# Validating the noise model

Code for producing figures in the 'Validating the noise model' section of the paper.

In [None]:
from bayesbeat.result import get_fit
from bayesbeat.data import get_data, get_n_entries
import h5py
import matplotlib.pyplot as plt
import numpy as np
import pathlib

from utils import compute_residuals, get_duration, get_bayes_factor_markers

plt.style.use("paper.mplstyle")

In [None]:
outdir = pathlib.Path("figures")
outdir.mkdir(exist_ok=True)

file_format = "pdf"

Path to the data file

In [None]:
data_file = "../data/PyTotalAnalysis_2024_02_23.mat"
n_ringdowns = get_n_entries(data_file)

Path to the result files

In [None]:
paths = {
    "simple_model_constant_noise": pathlib.Path("../analysis/gens_data/rundir/simple_model_constant_noise_fix/"),
    "simple_model_amp_noise": pathlib.Path("../analysis/gens_data/rundir/simple_model_both_noise_sources_fix/"),
}

In [None]:
labels = {
    "simple_model_constant_noise": r"$\xi_2=0$",
    "simple_model_amp_noise": r"$\xi_2 \in [0, 1]$",
}

## Fit comparison

Comparing the fits between the constant noise model and complete model

In [None]:
index = 0
x_data, y_data, frequency, _ = get_data(data_file, index=index)

In [None]:
results = {}
for key, path in paths.items():
    d = dict()
    result_file = path / "analysis" / f"index_{index}" / "result.hdf5"
    with h5py.File(result_file, "r") as res_file:
        posterior_samples = res_file["posterior_samples"][()]
        d["log_z"] = res_file["log_evidence"][()]
    # Get sample with max. log-likelihood
    max_logl_idx = np.argmax(posterior_samples["logL"])
    # Get noise sigmas

    d["sigma_constant"] = posterior_samples["sigma_constant_noise"][max_logl_idx]
    d["sigma_amp"] = (
        posterior_samples["sigma_amp_noise"][max_logl_idx]
        if "sigma_amp_noise" in posterior_samples.dtype.names else 0
    )
    d["y_fit"] = get_fit(
        config_file=next(path.glob("*.ini")),
        result_file=result_file,
        datafile=data_file,
        index=index,
        method="max",
        # device="cpu",
    )
    results[key] = d

In [None]:
for i, (key, res) in enumerate(results.items()):

    fig, axs = plt.subplot_mosaic(
        [["fit", "fit", "empty"], ["res", "res", "dist"]],
    )

    axs["fit"].scatter(x_data, y_data, color="k", s=1)

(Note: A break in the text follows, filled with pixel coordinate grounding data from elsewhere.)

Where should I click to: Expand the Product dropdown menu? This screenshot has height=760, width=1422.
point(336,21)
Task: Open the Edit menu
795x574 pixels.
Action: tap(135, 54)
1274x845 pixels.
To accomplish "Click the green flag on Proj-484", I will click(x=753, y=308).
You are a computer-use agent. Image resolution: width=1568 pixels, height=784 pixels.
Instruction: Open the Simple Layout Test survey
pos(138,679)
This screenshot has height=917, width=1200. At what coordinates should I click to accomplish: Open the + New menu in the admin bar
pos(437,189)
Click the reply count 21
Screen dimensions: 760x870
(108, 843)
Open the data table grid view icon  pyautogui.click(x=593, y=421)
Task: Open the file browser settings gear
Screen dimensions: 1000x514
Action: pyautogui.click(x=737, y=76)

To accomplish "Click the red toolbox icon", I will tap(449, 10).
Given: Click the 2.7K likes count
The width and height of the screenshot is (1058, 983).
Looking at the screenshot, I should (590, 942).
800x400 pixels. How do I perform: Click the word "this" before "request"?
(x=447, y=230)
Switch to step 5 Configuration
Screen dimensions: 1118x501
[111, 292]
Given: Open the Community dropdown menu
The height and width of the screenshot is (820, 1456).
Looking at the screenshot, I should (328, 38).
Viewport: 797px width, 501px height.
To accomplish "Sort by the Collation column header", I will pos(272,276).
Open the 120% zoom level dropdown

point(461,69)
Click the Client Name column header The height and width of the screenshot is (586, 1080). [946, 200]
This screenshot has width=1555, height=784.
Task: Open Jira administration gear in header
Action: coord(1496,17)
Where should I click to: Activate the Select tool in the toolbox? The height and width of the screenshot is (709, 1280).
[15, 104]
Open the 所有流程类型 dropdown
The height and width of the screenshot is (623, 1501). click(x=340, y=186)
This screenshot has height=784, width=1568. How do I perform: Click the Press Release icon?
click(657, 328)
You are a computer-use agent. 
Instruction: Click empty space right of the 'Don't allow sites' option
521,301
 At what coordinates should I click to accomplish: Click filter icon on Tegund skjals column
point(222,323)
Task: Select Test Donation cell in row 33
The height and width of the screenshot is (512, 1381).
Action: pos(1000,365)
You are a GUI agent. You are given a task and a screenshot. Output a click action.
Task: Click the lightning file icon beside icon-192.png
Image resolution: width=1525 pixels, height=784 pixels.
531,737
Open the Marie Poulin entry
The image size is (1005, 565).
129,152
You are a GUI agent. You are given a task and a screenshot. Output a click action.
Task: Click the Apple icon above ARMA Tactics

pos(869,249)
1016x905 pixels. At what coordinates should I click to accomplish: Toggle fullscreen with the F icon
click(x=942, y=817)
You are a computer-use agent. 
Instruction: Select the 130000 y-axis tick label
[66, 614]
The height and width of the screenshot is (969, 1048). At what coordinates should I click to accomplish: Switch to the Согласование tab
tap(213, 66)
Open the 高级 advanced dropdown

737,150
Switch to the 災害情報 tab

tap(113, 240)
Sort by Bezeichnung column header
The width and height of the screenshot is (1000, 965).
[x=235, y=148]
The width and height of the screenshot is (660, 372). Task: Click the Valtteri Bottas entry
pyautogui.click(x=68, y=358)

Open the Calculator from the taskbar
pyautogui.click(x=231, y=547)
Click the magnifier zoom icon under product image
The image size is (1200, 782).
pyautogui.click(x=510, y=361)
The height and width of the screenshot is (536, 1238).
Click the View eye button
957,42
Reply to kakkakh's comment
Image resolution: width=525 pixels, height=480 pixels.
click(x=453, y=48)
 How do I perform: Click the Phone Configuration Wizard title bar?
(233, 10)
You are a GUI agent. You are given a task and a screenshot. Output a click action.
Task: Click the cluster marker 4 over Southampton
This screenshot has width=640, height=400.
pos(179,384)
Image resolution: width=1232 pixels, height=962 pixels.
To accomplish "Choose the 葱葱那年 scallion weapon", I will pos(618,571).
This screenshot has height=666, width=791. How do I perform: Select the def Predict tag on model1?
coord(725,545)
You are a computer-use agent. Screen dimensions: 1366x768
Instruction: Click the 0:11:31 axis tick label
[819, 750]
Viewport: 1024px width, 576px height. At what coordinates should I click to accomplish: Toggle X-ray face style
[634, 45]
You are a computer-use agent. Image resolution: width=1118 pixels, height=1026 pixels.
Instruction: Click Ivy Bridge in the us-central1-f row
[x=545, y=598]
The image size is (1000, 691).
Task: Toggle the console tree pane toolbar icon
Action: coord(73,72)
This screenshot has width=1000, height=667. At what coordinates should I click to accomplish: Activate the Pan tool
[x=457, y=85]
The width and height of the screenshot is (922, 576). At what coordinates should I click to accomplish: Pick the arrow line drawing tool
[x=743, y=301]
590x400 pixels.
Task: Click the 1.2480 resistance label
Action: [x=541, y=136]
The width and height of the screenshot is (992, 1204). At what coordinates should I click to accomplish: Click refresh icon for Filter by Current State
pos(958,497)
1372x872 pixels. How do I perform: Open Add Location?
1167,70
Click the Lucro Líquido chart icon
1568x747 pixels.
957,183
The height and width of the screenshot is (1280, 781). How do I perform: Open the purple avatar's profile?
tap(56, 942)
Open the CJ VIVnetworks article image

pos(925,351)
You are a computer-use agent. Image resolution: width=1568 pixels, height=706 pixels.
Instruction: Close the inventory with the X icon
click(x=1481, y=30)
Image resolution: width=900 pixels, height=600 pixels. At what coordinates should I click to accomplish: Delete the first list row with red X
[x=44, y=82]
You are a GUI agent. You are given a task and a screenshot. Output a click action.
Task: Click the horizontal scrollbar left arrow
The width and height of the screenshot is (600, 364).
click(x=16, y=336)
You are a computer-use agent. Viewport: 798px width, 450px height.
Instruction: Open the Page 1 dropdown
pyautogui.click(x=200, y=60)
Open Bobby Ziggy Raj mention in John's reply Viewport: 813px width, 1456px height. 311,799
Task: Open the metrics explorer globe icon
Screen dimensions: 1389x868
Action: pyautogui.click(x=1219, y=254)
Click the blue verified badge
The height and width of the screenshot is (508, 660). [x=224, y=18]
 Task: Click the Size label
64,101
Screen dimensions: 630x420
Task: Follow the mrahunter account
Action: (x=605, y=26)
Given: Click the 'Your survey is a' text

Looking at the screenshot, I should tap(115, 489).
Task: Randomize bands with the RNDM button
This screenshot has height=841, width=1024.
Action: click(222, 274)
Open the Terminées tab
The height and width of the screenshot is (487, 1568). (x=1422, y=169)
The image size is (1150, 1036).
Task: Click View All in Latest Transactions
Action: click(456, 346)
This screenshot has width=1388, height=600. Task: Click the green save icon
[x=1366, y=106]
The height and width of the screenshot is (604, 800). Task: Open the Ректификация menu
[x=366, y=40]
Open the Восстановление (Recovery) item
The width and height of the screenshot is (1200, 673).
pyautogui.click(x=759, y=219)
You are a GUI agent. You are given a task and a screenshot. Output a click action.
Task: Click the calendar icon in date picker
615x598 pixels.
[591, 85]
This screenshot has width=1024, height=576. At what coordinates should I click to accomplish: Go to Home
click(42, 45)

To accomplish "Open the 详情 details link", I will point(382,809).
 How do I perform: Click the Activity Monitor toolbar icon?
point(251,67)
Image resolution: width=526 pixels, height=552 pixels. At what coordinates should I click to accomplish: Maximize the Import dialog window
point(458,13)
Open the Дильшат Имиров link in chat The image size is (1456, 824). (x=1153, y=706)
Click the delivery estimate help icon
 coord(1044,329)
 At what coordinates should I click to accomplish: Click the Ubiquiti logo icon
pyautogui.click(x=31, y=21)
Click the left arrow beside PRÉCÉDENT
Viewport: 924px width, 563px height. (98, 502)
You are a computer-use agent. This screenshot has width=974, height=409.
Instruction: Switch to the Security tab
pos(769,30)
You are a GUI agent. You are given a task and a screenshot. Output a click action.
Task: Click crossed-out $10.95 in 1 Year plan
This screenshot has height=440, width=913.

    axs["fit"].plot(x_data, res["y_fit"], c=f"C{i}")

    residuals = compute_residuals(
        y_data,
        res["y_fit"],
        res["sigma_constant"],
        res["sigma_amp"],
    )
    
    # axs["res"].scatter(x_data, residuals, s=1, c=f"C{i}")
    axs["res"].scatter(x_data, residuals, s=1, c=f"C{i}", lw=0.0)

    axs["dist"].hist(residuals, 100, histtype="step", orientation="horizontal", label=labels.get(key), color=f"C{i}")

    axs["empty"].axis("off")
    # axs["dist"].legend()
    axs["fit"].grid()
    axs["res"].set_xlabel("Time [s]")
    axs["fit"].set_ylabel("Amplitude")
    axs["res"].grid()
    axs["res"].set_ylabel("Residuals")
    axs["res"].sharex(axs["fit"])
    axs["res"].sharey(axs["dist"])
    axs["fit"].tick_params(labelbottom=False)
    axs["dist"].tick_params(labelleft=False)
    axs["dist"].set_xlabel("Counts")
    axs["dist"].grid()
    axs["res"].set_xscale("log")

    axs["empty"].text(0., 0.66, labels[key], fontsize=8)
    axs["empty"].text(0., 0.33, r"$\log_{10} Z = " + f"{res['log_z'] / np.log(10):.1f}" + r"$", fontsize=8)

    plt.tight_layout()
    fig.savefig(outdir / pathlib.Path(f"{key}_fit.{file_format}"))


## Bayes Factors

In [None]:
log_z = {}
for key, path in paths.items():
    log_z[key] = np.empty(n_ringdowns)
    for index in range(n_ringdowns):
        result_file=path / "analysis" / f"index_{index}" / "result.hdf5"
        try:
            with h5py.File(result_file, "r") as res_file:
                log_z[key][index] = res_file["log_evidence"][()]
        except OSError:
            log_z[key][index] = np.nan

In [None]:
parameters = {}
for key, path in paths.items():
    d = dict()
    for index in range(n_ringdowns):
        result_file = path / "analysis" / f"index_{index}" / "result.hdf5"
        try:
            with h5py.File(result_file, "r") as res_file:
                posterior_samples = res_file["posterior_samples"][()]
            max_logl_idx = np.argmax(posterior_samples["logL"])
            for p in posterior_samples.dtype.names:
                if p not in d:
                    d[p] = np.empty(n_ringdowns)
                d[p][index] = posterior_samples[p][max_logl_idx]
        except FileNotFoundError:
            pass
    parameters[key] = d

In [None]:
durations = np.empty(n_ringdowns)
for index in range(n_ringdowns):
    durations[index] = get_duration(data_file, index)

In [None]:
fig, axs = plt.subplots()

indices = np.arange(n_ringdowns)
log10_bf = (log_z["simple_model_amp_noise"] - log_z["simple_model_constant_noise"]) / np.log(10)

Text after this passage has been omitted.